A mechanistic model of ion-exchange chromatography on polymer fiber stationary phases

- A mechanistic model for ion-exchange chromatography on polymer fibers was developed.
- Breakthrough and elution experiments for three proteins were accurately described.
- Model parameters could be determined reliably with average confidence estimates <7%.
- The model was compared to alternative models to identify relevant mechanisms.
- Mass transfer and binding kinetics were found to be relevant for grafted fibers.

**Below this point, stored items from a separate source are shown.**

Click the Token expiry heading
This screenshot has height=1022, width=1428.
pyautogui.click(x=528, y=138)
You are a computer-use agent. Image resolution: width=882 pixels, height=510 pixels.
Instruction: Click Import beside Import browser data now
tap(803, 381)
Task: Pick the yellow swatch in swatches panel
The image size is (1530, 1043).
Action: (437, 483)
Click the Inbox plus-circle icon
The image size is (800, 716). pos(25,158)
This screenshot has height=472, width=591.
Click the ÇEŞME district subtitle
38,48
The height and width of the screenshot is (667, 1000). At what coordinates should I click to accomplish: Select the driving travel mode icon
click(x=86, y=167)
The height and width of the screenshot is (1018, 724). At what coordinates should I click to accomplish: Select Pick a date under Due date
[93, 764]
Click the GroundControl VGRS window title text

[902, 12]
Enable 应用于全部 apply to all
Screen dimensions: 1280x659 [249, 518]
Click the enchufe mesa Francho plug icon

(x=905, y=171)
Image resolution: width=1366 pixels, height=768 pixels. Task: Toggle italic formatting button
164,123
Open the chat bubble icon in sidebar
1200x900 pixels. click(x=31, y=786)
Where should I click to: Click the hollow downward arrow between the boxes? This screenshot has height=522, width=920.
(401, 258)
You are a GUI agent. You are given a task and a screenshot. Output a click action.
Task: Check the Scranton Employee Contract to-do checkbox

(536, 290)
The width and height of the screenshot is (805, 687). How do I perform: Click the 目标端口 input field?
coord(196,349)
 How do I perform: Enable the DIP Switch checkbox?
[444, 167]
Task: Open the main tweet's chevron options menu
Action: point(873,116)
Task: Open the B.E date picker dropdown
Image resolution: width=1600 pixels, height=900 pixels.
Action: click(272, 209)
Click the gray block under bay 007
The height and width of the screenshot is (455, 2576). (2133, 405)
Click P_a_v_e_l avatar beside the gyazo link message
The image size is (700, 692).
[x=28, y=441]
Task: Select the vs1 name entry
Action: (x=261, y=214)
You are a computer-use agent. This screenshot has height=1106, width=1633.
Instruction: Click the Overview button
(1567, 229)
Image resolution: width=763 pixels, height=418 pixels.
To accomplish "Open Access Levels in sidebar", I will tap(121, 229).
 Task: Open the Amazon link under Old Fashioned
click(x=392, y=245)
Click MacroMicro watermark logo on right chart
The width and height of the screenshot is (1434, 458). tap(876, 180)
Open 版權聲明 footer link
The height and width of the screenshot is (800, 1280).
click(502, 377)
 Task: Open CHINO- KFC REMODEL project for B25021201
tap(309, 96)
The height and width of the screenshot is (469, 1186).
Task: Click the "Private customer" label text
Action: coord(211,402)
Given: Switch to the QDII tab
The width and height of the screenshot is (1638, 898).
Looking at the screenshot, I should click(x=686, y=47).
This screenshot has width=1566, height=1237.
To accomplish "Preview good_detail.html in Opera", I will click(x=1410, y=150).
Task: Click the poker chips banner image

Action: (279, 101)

Fibers are prominent among novel stationary phase supports for preparative chromatography. Several recent studies have highlighted the potential of fiber-based adsorbents for high productivity downstream processing in both batch and continuous mode, but so far the development of these materials and of processes employing these materials has solely been based on experimental data. In this study we assessed whether mechanistic modeling can be performed on fiber-based adsorbents. With a column randomly filled with short cut hydrogel grafted anion exchange fibers, we tested whether tracer, linear gradient elution, and breakthrough data could be reproduced by mechanistic models. Successful modeling was achieved for all of the considered experiments, for both non-retained and retained molecules. For the fibers used in this study the best results were obtained with a transport-dispersive model in combination with a steric mass action isotherm. This approach accurately accounted for the convection and dispersion of non-retained tracers, and the breakthrough and elution behaviors of three different proteins with sizes ranging from 6 to 160 kDa were accurately modeled, with simulation results closely resembling the experimental data. The estimated model parameters were plausible both from their physical meaning, and from an analysis of the underlying model assumptions. Parameters were determined within good confidence levels; the average confidence estimate was below 7% for confidence levels of 95%. This shows that fiber-based adsorbents can be modeled mechanistically, which will be valuable for the future design and evaluation of these novel materials and for the development of processes employing such materials.